CHICAGO: Aditya Birla Group, the conglomerate, has successfully advanced a customer-centric agenda by focusing on the idea of the "bosstomer".

Prakash Nedungadi, Aditya Birla Group's Head/Customer Insights and Brand Development, discussed this subject at the Association of National Advertisers’ (ANA) 2017 Masters of B2B Marketing Conference.

More specifically, he reported that the firm – a player in categories from agriculture to financial services and branded apparel – wanted to “create a common ground, a common syntax, and a common language” which applied company-wide.

“You've all heard, ‘The consumer is the boss’,” Nedungadi said. (For more details, read WARC's exclusive report: How Aditya Birla Group created a new marketing culture.)
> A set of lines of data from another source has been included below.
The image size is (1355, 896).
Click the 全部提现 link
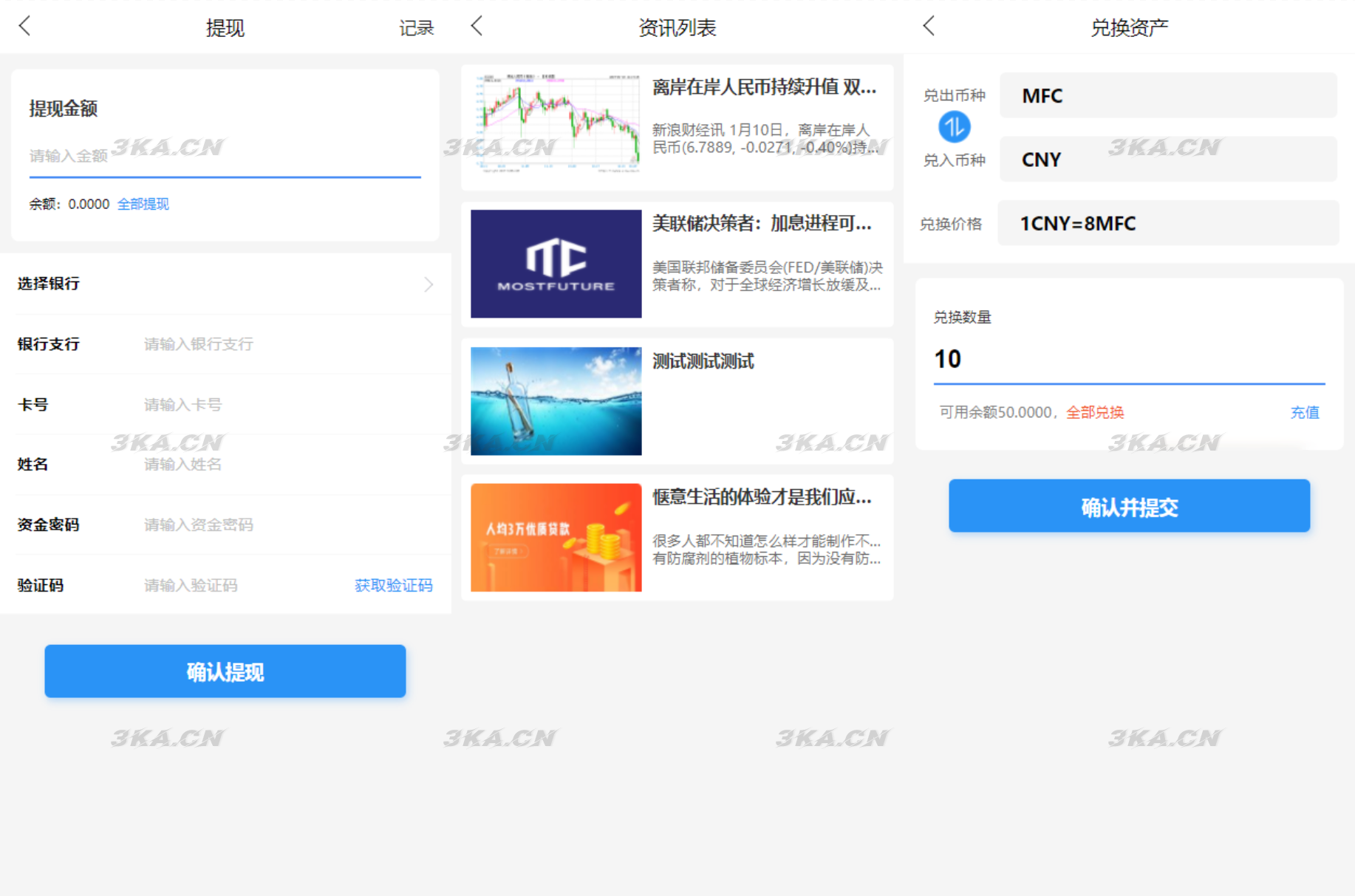click(x=143, y=203)
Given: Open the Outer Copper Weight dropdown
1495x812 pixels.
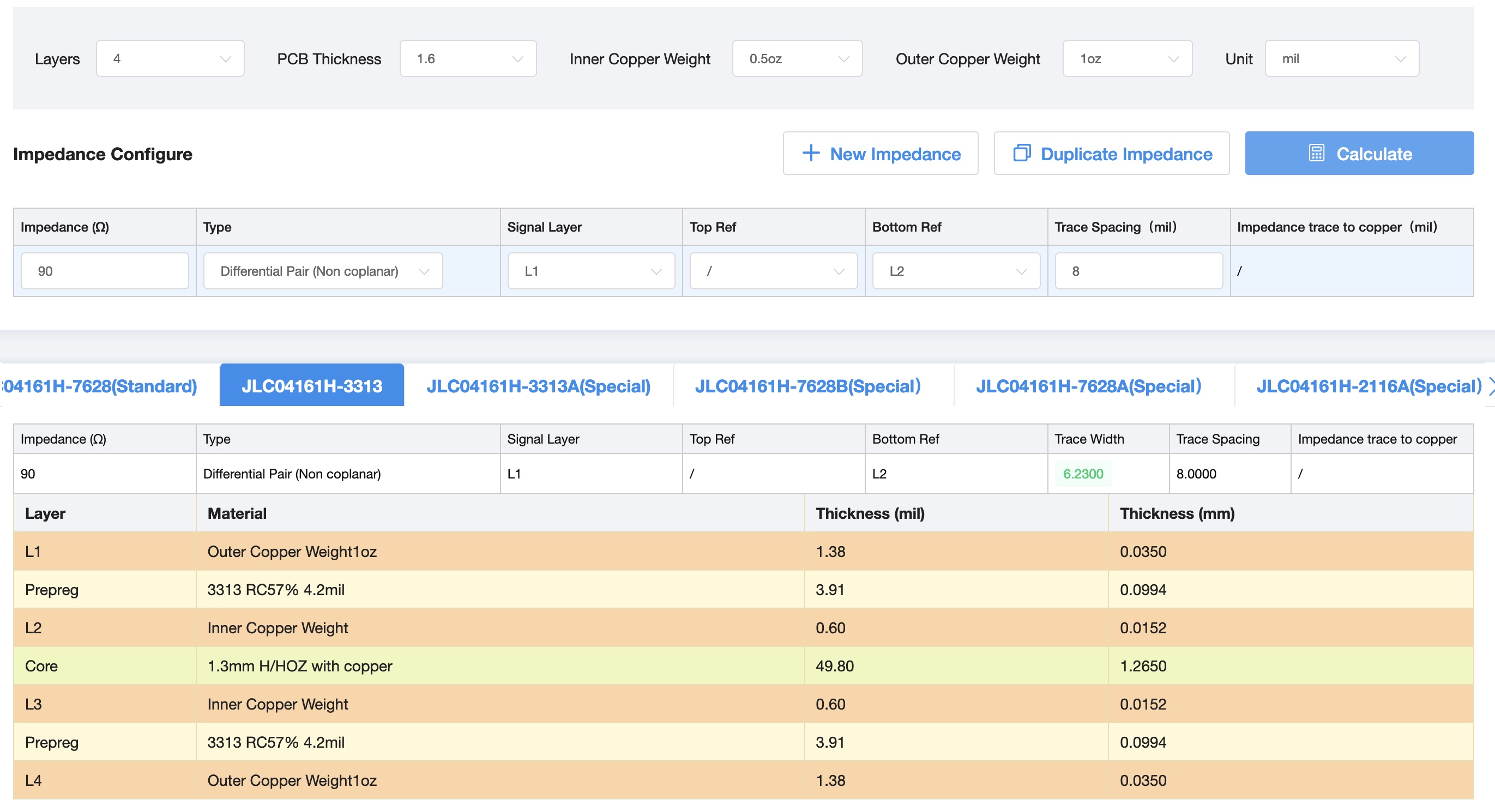Looking at the screenshot, I should (1127, 58).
“But we wanted to see how we could take that to the whole organisation, because that was something that we needed to do well.”

Alongside receiving the active support of Kumar Mangalarm Birta, Chairman of Aditya Birla Group, the emphasis on the “bosstomer” was implemented in a bottom-up manner, too.

One way of pursuing this goal was by asking employees across various levels of the company to provide suggestions for a “Tree of Ideas”, which has resulted in numerous pilot programs and new solutions being rolled out in-market.

By moving the notion of the “bosstomer” beyond a simple slogan, Aditya Birla Group made it much more than a marketing proposition, too.

“It’s not about marketing, it's about customer-centered excellence – everybody feeling as if they are part of the customer. For the organisation to be customer-centric, we have to be customer-obsessed and demonstrate it in everything we do,” said Nedungadi.

“Some people think [marketing] is about doing a trade show or putting out brochures. Some people think it is visual campaigns. Some people think it's about strategy. Some people think it's sales.

“What it actually [used to do] was block the rest of the organisation from getting to the customer. We said, ‘No, we don't want that. We want everybody to be a part of the organisation which plays forward to the customer’.”